Perizia su Marin Jelenic: emergono abuso di sostanze, vicinanze all’estrema destra e precedenti aggressioni al personale ferroviario
Elementi emersi dalla consulenza psichiatrica e valutazioni dei consulenti nel processo per l’omicidio di Alessandro Ambrosio
La Dire riferisce che nella perizia psichiatrica disposta su Marin Jelenic, 36enne di nazionalità croata accusato dell’omicidio del capotreno Alessandro Ambrosio, sarebbero emersi elementi quali depressione, dipendenza da alcol e sostanze, vicinanze a gruppi di estrema destra e precedenti aggressioni al personale ferroviario.
Jelenic è accusato di aver accoltellato Ambrosio il 5 gennaio scorso, poco lontano dalla stazione. La perizia è stata disposta il 17 giugno dal presidente della Corte d’Assise, Pasquale Liccardo, ed è stata affidata al professor Domenico Berardi.
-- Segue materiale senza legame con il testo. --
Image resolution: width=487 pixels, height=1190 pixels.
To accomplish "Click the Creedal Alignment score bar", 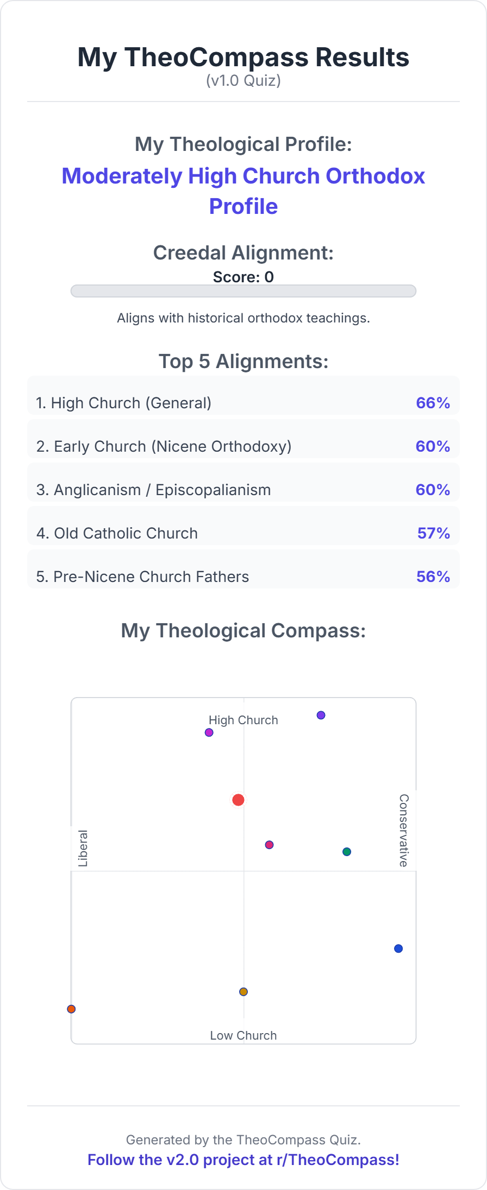I will [x=244, y=291].
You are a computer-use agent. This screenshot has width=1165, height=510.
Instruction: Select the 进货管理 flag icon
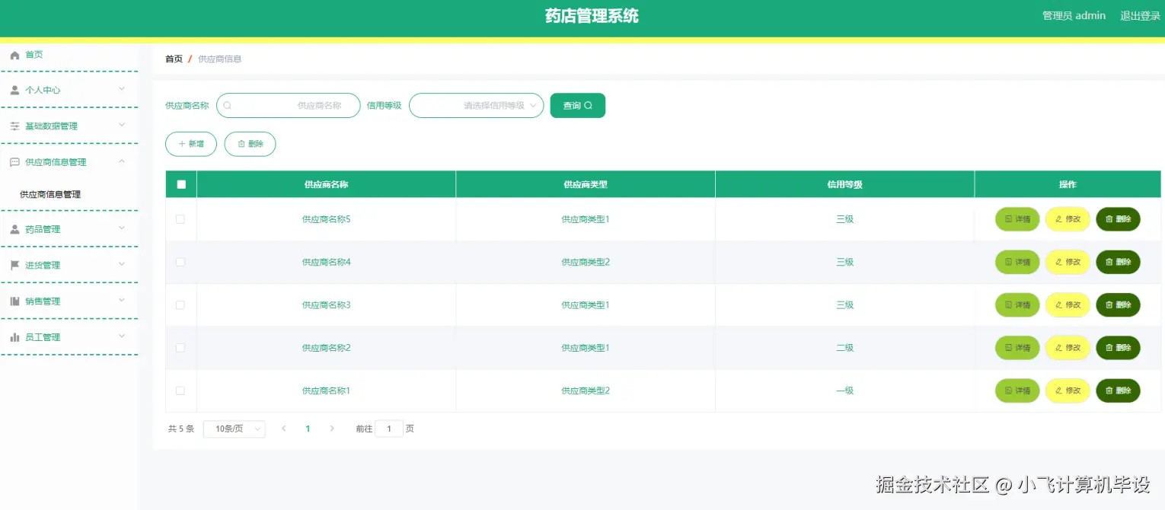click(13, 265)
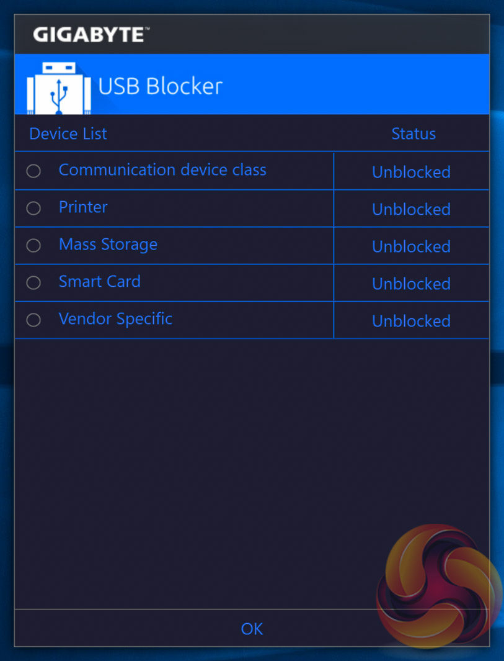
Task: Select the Printer radio button
Action: pos(33,208)
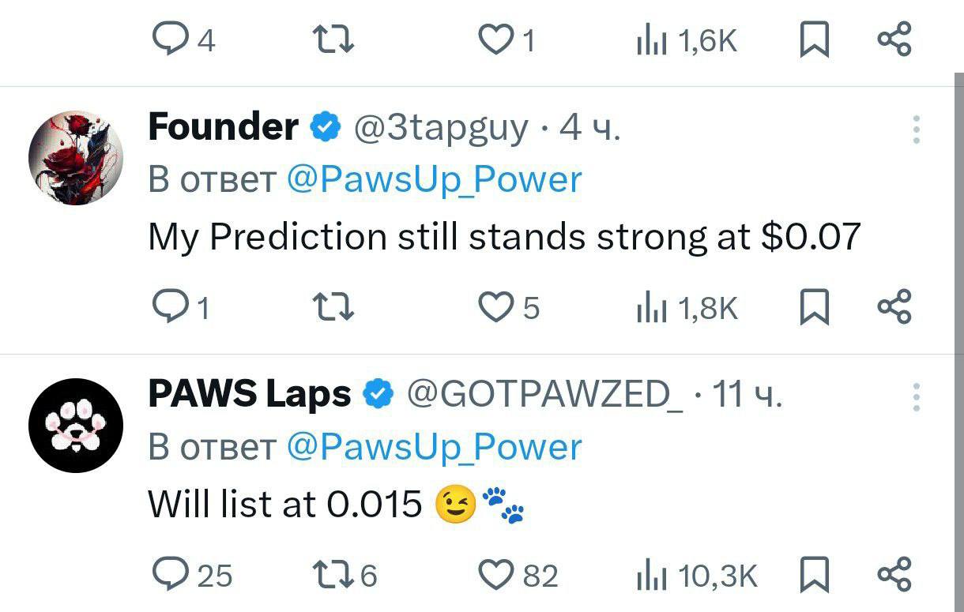Share the Founder tweet
The width and height of the screenshot is (964, 612).
(895, 307)
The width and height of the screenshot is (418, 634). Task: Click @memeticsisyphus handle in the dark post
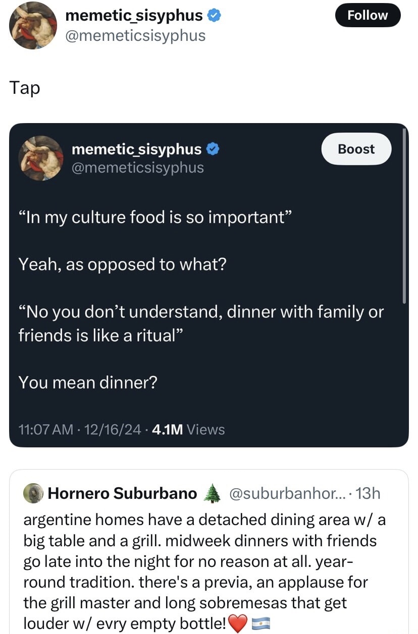[137, 167]
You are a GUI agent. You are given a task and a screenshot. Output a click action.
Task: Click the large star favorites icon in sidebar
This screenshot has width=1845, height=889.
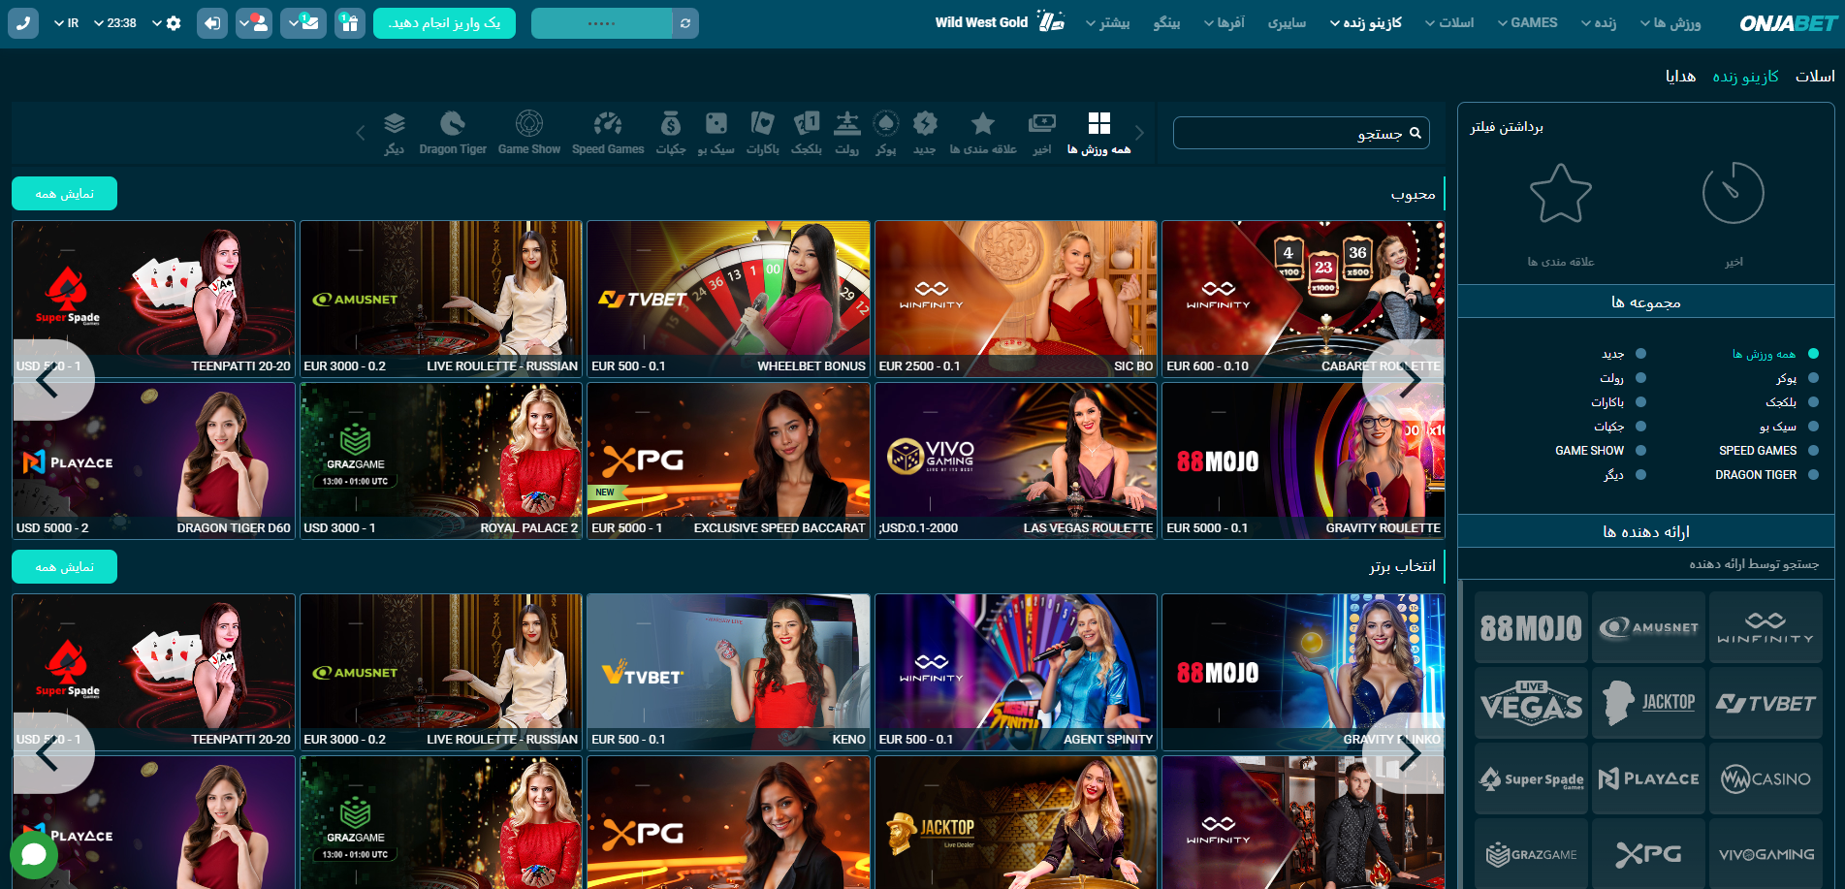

Il perito non ha ancora depositato le conclusioni: il termine è fissato al 15 settembre e il processo riprenderà il 23 settembre.
La consulenza dovrà chiarire le condizioni psichiche dell’imputato e stabilire in particolare se Jelenic fosse capace di intendere e di volere al momento del fatto e se sia attualmente in grado di partecipare consapevolmente al processo.
Secondo quanto si apprende, il consulente della Procura, Stefano Ferracuti, avrebbe ritenuto che il 36enne fosse capace di intendere e di volere sia al momento dell’omicidio sia attualmente, e che sia inoltre socialmente pericoloso.
Analoghe conclusioni sarebbero state espresse dal consulente nominato dall’avvocato di parte civile Simone Sabattini, che rappresenta nel processo i genitori di Ambrosio e la Filt-Cgil di Bologna. Sabattini ha osservato che le precedenti aggressioni commesse ai danni di altri capotreno mostrerebbero che Jelenic aveva gravi problemi con i controllori. Ambrosio non indossava la divisa quando venne accoltellato, ma il legale è convinto «che l’imputato lo avesse riconosciuto».